■ **ACTIVITY**
Copy out every entry, keeping each character the same.

Pixel coordinate grounding data
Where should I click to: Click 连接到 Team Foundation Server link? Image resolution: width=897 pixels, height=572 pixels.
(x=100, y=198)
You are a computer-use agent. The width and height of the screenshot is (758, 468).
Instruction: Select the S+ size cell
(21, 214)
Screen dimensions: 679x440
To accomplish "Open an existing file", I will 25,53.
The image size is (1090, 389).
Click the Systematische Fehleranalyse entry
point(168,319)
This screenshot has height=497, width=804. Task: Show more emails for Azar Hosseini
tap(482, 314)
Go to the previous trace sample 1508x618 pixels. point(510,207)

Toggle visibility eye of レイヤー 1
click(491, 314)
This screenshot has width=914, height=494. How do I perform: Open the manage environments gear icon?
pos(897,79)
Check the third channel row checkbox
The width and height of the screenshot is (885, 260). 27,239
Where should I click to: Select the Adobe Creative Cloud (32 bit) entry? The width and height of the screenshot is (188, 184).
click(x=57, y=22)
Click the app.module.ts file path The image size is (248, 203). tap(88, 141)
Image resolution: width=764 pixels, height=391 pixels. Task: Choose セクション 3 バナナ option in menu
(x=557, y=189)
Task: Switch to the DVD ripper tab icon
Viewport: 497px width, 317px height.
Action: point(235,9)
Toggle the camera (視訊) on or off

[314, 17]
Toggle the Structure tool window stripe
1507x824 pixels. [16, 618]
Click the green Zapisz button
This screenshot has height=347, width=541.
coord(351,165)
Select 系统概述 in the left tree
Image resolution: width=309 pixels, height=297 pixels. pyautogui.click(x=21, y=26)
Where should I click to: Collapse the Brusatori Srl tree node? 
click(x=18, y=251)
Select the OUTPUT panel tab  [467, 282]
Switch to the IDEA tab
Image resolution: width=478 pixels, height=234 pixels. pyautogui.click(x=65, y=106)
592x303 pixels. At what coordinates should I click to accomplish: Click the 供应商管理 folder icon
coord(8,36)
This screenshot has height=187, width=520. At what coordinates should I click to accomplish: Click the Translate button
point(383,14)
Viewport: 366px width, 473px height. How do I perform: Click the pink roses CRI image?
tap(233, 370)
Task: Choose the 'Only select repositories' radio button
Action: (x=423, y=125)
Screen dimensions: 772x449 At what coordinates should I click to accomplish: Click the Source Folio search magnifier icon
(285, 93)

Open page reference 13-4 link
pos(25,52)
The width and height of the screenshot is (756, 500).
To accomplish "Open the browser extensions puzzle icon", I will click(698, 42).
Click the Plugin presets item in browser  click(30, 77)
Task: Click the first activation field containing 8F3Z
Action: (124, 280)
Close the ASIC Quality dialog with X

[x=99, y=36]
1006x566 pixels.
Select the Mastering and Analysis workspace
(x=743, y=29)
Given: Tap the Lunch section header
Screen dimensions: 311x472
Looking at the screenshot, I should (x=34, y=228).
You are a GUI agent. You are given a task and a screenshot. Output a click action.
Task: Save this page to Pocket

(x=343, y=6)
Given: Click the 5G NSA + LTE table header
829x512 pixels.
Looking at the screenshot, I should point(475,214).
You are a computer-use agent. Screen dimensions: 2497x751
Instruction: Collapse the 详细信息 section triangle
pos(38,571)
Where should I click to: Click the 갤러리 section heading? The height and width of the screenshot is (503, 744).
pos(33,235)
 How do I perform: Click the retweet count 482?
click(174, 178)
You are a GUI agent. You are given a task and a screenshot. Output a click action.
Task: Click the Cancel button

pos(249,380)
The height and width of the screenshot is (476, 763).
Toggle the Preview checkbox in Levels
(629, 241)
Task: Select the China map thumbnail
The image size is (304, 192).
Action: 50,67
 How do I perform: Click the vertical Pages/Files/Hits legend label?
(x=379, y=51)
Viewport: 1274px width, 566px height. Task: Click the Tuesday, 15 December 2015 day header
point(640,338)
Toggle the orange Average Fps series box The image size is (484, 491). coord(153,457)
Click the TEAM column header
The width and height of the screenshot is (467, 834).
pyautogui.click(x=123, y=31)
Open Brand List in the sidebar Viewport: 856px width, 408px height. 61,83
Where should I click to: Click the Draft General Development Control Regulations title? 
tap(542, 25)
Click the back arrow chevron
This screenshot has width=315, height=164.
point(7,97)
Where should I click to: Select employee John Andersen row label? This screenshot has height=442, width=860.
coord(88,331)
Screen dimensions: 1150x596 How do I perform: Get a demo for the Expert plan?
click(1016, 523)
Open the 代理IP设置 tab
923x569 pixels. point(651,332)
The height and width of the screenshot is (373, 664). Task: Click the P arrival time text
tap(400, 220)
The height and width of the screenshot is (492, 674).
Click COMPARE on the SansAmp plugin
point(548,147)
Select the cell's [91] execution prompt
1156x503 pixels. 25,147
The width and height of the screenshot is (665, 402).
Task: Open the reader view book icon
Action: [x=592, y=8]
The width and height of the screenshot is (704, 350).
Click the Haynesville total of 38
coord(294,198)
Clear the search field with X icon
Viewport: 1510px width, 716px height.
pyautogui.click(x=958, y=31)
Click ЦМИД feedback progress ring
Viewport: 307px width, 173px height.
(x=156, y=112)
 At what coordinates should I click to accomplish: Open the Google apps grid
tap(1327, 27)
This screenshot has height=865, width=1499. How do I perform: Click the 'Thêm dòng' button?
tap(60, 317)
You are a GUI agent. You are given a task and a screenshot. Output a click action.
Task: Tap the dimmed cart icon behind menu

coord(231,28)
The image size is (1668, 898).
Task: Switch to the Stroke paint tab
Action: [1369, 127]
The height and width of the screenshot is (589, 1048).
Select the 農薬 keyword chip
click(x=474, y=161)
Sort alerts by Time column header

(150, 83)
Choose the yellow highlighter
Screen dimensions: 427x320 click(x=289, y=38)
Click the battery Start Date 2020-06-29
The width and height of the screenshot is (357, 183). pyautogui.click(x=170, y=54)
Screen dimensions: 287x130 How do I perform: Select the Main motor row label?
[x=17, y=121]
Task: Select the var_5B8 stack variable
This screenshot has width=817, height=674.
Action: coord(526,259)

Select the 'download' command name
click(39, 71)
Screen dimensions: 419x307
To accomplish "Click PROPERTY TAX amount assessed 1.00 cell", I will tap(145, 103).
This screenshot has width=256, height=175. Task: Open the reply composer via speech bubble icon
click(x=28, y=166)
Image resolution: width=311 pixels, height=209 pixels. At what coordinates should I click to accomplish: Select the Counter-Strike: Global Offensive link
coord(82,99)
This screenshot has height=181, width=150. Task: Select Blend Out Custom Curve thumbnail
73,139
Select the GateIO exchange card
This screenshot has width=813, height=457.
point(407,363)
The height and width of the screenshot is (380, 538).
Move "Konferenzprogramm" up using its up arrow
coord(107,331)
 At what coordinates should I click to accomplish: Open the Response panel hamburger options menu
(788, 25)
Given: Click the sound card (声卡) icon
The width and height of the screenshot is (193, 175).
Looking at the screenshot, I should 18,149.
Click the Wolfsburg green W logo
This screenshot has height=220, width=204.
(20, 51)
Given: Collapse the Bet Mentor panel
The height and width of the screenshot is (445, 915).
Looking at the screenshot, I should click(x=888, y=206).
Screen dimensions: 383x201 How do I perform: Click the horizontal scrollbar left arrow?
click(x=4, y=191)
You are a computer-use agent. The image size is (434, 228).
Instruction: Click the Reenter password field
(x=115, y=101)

■ **SOLUTION TO THE PROBLEM**
Where should I click to: Click 连接到 Team Foundation Server link? Image resolution: width=897 pixels, height=572 pixels.
(x=100, y=198)
You are a computer-use agent. The width and height of the screenshot is (758, 468).
Instruction: Select the S+ size cell
(21, 214)
Screen dimensions: 679x440
To accomplish "Open an existing file", I will 25,53.
The image size is (1090, 389).
Click the Systematische Fehleranalyse entry
point(168,319)
This screenshot has height=497, width=804. Task: Show more emails for Azar Hosseini
tap(482, 314)
Go to the previous trace sample 1508x618 pixels. point(510,207)

Toggle visibility eye of レイヤー 1
click(491, 314)
This screenshot has width=914, height=494. How do I perform: Open the manage environments gear icon?
pos(897,79)
Check the third channel row checkbox
The width and height of the screenshot is (885, 260). 27,239
Where should I click to: Select the Adobe Creative Cloud (32 bit) entry? The width and height of the screenshot is (188, 184).
click(x=57, y=22)
Click the app.module.ts file path The image size is (248, 203). tap(88, 141)
Image resolution: width=764 pixels, height=391 pixels. Task: Choose セクション 3 バナナ option in menu
(x=557, y=189)
Task: Switch to the DVD ripper tab icon
Viewport: 497px width, 317px height.
Action: point(235,9)
Toggle the camera (視訊) on or off

[314, 17]
Toggle the Structure tool window stripe
1507x824 pixels. [16, 618]
Click the green Zapisz button
This screenshot has height=347, width=541.
coord(351,165)
Select 系统概述 in the left tree
Image resolution: width=309 pixels, height=297 pixels. pyautogui.click(x=21, y=26)
Where should I click to: Collapse the Brusatori Srl tree node? 
click(x=18, y=251)
Select the OUTPUT panel tab  [467, 282]
Switch to the IDEA tab
Image resolution: width=478 pixels, height=234 pixels. pyautogui.click(x=65, y=106)
592x303 pixels. At what coordinates should I click to accomplish: Click the 供应商管理 folder icon
coord(8,36)
This screenshot has height=187, width=520. At what coordinates should I click to accomplish: Click the Translate button
point(383,14)
Viewport: 366px width, 473px height. How do I perform: Click the pink roses CRI image?
tap(233, 370)
Task: Choose the 'Only select repositories' radio button
Action: (x=423, y=125)
Screen dimensions: 772x449 At what coordinates should I click to accomplish: Click the Source Folio search magnifier icon
(285, 93)

Open page reference 13-4 link
pos(25,52)
The width and height of the screenshot is (756, 500).
To accomplish "Open the browser extensions puzzle icon", I will click(698, 42).
Click the Plugin presets item in browser  click(30, 77)
Task: Click the first activation field containing 8F3Z
Action: (124, 280)
Close the ASIC Quality dialog with X

[x=99, y=36]
1006x566 pixels.
Select the Mastering and Analysis workspace
(x=743, y=29)
Given: Tap the Lunch section header
Screen dimensions: 311x472
Looking at the screenshot, I should (x=34, y=228).
You are a GUI agent. You are given a task and a screenshot. Output a click action.
Task: Save this page to Pocket

(x=343, y=6)
Given: Click the 5G NSA + LTE table header
829x512 pixels.
Looking at the screenshot, I should point(475,214).
You are a computer-use agent. Screen dimensions: 2497x751
Instruction: Collapse the 详细信息 section triangle
pos(38,571)
Where should I click to: Click the 갤러리 section heading? The height and width of the screenshot is (503, 744).
pos(33,235)
 How do I perform: Click the retweet count 482?
click(174, 178)
You are a GUI agent. You are given a task and a screenshot. Output a click action.
Task: Click the Cancel button

pos(249,380)
The height and width of the screenshot is (476, 763).
Toggle the Preview checkbox in Levels
(629, 241)
Task: Select the China map thumbnail
The image size is (304, 192).
Action: 50,67
 How do I perform: Click the vertical Pages/Files/Hits legend label?
(x=379, y=51)
Viewport: 1274px width, 566px height. Task: Click the Tuesday, 15 December 2015 day header
point(640,338)
Toggle the orange Average Fps series box The image size is (484, 491). coord(153,457)
Click the TEAM column header
The width and height of the screenshot is (467, 834).
pyautogui.click(x=123, y=31)
Open Brand List in the sidebar Viewport: 856px width, 408px height. 61,83
Where should I click to: Click the Draft General Development Control Regulations title? 
tap(542, 25)
Click the back arrow chevron
This screenshot has width=315, height=164.
point(7,97)
Where should I click to: Select employee John Andersen row label? This screenshot has height=442, width=860.
coord(88,331)
Screen dimensions: 1150x596 How do I perform: Get a demo for the Expert plan?
click(1016, 523)
Open the 代理IP设置 tab
923x569 pixels. point(651,332)
The height and width of the screenshot is (373, 664). Task: Click the P arrival time text
tap(400, 220)
The height and width of the screenshot is (492, 674).
Click COMPARE on the SansAmp plugin
point(548,147)
Select the cell's [91] execution prompt
1156x503 pixels. 25,147
The width and height of the screenshot is (665, 402).
Task: Open the reader view book icon
Action: [x=592, y=8]
The width and height of the screenshot is (704, 350).
Click the Haynesville total of 38
coord(294,198)
Clear the search field with X icon
Viewport: 1510px width, 716px height.
pyautogui.click(x=958, y=31)
Click ЦМИД feedback progress ring
Viewport: 307px width, 173px height.
(x=156, y=112)
 At what coordinates should I click to accomplish: Open the Google apps grid
tap(1327, 27)
This screenshot has height=865, width=1499. How do I perform: Click the 'Thêm dòng' button?
tap(60, 317)
You are a GUI agent. You are given a task and a screenshot. Output a click action.
Task: Tap the dimmed cart icon behind menu

coord(231,28)
The image size is (1668, 898).
Task: Switch to the Stroke paint tab
Action: [1369, 127]
The height and width of the screenshot is (589, 1048).
Select the 農薬 keyword chip
click(x=474, y=161)
Sort alerts by Time column header

(150, 83)
Choose the yellow highlighter
Screen dimensions: 427x320 click(x=289, y=38)
Click the battery Start Date 2020-06-29
The width and height of the screenshot is (357, 183). pyautogui.click(x=170, y=54)
Screen dimensions: 287x130 How do I perform: Select the Main motor row label?
[x=17, y=121]
Task: Select the var_5B8 stack variable
This screenshot has width=817, height=674.
Action: coord(526,259)

Select the 'download' command name
click(39, 71)
Screen dimensions: 419x307
To accomplish "Click PROPERTY TAX amount assessed 1.00 cell", I will tap(145, 103).
This screenshot has width=256, height=175. Task: Open the reply composer via speech bubble icon
click(x=28, y=166)
Image resolution: width=311 pixels, height=209 pixels. At what coordinates should I click to accomplish: Select the Counter-Strike: Global Offensive link
coord(82,99)
This screenshot has height=181, width=150. Task: Select Blend Out Custom Curve thumbnail
73,139
Select the GateIO exchange card
This screenshot has width=813, height=457.
point(407,363)
The height and width of the screenshot is (380, 538).
Move "Konferenzprogramm" up using its up arrow
coord(107,331)
 At what coordinates should I click to accomplish: Open the Response panel hamburger options menu
(788, 25)
Given: Click the sound card (声卡) icon
The width and height of the screenshot is (193, 175).
Looking at the screenshot, I should 18,149.
Click the Wolfsburg green W logo
This screenshot has height=220, width=204.
(20, 51)
Given: Collapse the Bet Mentor panel
The height and width of the screenshot is (445, 915).
Looking at the screenshot, I should click(x=888, y=206).
Screen dimensions: 383x201 How do I perform: Click the horizontal scrollbar left arrow?
click(x=4, y=191)
You are a computer-use agent. The image size is (434, 228).
Instruction: Click the Reenter password field
(x=115, y=101)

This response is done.